Page 27
Story: I Am Made of Death
The first thing Vivienne saw when the bag was lifted from her head was a mirror. Wide and seamless, it spanned from wall to wall, from floor to ceiling, so that the room all around her was reflected in infinity.
It took Vivienne several blinks to understand where she was. It was a ballroom, gaudy and overlarge, the bifurcated corners trimmed in ornate panels of gold. Here and there, rising from the floor in garish pillars, were stacks of dimpled cherubs. They leered up at her through flat patina stares, their mouths peeled back in permanent smiles.
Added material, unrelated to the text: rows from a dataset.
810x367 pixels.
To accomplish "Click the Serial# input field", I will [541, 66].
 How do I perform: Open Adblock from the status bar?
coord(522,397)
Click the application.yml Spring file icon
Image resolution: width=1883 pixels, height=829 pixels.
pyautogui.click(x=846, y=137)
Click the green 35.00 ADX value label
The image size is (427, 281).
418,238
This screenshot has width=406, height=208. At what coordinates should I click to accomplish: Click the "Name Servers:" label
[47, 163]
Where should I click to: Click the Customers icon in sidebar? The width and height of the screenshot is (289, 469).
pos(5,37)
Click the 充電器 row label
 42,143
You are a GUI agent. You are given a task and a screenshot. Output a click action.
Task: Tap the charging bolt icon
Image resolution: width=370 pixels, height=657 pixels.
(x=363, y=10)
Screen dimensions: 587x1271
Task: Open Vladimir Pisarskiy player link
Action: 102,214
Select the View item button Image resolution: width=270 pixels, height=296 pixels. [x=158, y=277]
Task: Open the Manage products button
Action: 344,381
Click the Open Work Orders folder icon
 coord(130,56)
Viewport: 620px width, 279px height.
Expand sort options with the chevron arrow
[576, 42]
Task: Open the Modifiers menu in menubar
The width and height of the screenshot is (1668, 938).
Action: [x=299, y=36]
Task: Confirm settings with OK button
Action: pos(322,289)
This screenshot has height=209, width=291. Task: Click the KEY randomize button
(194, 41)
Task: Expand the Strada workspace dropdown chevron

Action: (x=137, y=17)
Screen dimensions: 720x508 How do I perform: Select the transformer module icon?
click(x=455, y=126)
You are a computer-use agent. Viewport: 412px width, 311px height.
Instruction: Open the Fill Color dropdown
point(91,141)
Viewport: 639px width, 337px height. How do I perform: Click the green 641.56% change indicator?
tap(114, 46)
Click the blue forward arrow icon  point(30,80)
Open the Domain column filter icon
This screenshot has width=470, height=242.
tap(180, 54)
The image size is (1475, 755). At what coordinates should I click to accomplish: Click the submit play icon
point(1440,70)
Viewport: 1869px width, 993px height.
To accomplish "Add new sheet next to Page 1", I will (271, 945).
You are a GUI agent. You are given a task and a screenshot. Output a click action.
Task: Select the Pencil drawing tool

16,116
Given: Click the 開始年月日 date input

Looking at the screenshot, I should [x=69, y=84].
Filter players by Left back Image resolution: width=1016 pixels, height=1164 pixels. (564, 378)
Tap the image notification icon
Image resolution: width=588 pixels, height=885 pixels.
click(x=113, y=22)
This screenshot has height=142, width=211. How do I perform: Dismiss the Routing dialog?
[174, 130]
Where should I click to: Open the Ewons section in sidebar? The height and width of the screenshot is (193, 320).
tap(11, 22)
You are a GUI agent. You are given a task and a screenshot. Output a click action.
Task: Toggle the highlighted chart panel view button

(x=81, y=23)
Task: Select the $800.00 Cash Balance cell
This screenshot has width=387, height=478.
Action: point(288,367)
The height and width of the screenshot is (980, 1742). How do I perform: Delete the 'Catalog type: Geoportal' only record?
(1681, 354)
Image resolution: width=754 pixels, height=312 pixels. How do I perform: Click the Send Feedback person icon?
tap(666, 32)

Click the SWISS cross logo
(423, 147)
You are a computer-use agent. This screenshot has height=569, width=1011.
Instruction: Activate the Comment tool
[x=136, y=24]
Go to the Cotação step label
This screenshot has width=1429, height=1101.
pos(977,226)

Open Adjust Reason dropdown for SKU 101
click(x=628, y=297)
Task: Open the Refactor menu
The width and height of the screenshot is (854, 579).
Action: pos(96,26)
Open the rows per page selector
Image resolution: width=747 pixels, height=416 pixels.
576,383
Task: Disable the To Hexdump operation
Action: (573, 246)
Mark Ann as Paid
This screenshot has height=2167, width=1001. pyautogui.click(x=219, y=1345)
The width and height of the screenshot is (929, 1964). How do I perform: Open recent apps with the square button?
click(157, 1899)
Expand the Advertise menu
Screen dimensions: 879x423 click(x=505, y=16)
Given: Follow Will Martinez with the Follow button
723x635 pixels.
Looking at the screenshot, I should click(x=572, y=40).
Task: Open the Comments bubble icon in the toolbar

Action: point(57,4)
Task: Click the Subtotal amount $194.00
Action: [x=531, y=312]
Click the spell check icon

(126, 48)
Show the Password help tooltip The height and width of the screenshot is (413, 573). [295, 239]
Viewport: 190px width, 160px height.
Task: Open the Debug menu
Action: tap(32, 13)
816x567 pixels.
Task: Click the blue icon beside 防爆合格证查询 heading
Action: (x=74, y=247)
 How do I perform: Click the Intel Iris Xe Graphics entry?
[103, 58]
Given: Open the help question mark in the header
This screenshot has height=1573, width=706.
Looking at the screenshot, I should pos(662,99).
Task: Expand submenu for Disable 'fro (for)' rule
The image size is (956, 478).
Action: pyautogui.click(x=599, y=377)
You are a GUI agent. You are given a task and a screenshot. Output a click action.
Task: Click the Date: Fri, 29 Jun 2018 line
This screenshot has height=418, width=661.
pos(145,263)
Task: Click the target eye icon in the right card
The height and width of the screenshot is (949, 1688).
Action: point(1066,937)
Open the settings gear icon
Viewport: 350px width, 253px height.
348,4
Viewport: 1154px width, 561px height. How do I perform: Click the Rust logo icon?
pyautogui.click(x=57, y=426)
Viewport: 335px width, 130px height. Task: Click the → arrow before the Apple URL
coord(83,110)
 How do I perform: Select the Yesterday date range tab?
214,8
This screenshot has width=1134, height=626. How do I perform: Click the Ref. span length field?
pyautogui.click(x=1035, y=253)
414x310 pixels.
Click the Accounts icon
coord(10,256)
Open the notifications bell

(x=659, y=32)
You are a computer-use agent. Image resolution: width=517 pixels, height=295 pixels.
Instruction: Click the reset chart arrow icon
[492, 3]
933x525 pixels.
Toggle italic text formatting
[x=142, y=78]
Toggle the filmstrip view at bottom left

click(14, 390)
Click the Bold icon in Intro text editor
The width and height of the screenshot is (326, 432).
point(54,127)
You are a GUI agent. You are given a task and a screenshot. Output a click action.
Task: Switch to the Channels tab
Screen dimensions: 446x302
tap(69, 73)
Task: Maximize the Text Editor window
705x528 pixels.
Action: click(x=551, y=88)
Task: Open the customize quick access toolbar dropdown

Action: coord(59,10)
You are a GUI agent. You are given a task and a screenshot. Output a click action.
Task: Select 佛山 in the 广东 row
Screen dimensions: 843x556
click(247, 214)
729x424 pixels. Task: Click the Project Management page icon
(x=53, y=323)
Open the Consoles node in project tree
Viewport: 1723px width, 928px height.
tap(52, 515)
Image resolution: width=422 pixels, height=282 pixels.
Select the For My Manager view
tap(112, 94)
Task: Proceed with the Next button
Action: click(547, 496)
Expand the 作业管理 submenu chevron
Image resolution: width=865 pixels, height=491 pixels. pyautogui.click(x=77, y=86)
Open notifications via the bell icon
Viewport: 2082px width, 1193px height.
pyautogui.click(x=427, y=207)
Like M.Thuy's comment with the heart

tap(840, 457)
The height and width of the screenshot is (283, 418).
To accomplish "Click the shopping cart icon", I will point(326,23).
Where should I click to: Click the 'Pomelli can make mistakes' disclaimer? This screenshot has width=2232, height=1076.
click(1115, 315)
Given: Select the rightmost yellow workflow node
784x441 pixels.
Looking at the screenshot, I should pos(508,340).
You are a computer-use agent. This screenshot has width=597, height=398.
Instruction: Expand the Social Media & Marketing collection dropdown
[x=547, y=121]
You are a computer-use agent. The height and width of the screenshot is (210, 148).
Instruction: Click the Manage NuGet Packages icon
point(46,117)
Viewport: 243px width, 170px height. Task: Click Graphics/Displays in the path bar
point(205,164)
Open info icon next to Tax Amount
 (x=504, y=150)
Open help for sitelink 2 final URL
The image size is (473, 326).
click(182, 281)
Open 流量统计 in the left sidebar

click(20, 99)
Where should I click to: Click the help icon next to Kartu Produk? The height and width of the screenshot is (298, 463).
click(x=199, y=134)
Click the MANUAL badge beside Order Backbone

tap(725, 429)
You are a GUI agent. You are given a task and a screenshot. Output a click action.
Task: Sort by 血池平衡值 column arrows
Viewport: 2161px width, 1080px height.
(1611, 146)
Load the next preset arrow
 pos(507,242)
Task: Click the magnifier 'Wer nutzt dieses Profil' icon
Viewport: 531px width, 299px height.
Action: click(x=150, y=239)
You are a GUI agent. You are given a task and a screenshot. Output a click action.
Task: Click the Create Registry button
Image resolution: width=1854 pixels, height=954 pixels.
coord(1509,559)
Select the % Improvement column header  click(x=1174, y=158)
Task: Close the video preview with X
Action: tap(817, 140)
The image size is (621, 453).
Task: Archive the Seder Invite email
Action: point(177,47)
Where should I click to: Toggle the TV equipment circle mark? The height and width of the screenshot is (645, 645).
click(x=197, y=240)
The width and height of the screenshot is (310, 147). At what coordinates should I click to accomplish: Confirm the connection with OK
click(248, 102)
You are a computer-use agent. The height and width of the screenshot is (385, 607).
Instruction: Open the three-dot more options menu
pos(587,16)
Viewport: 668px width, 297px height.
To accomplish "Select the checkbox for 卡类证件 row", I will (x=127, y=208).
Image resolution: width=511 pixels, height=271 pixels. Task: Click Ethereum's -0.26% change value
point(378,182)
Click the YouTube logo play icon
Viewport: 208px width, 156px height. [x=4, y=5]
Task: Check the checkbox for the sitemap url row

In the mirrors stood a thousand variations of the same man, tall and thin in a neat black suit.
But there was only one of her.
Small. Pale. Reflectionless. She stared every which way and saw nothing at all.
Hello , she called out internally, searching for the squatter in her bones. Where did you go?
There was no answer.
Quieter, she thought, What if I need you?
“Does it frighten you?” asked the man. He studied her with fascination, his hands clasped behind his back. “The lack of a reflection, that is. It must make you wonder if you’re even there at all.”
She didn’t tell him that she normally had a perfectly lovely reflection, or that it was vicious enough to strike him dead where he stood. She couldn’t tell him. She was on her knees, her wrists bound in the small of her back, her muzzle tugging so forcefully at the corners of her mouth that her eyes watered.
She stared up at the man in a suit. He stared back. She recognized him, though only just. It took her several seconds of rooting through her memory to recall where she’d seen him—outside the church, locked in an argument with Philip. The dark brown of his eyes were unsettlingly familiar.
It was an uncanny sort of awareness. She didn’t like it one bit.
“How inconsiderate of me,” said the man, shrugging out of his jacket so that he was in only a fitted vest and a pristine white dress shirt. Draping the garment over the contorted face of a cherub, he set to cuffing his shirtsleeves. “You can’t speak in this condition. Adrian!”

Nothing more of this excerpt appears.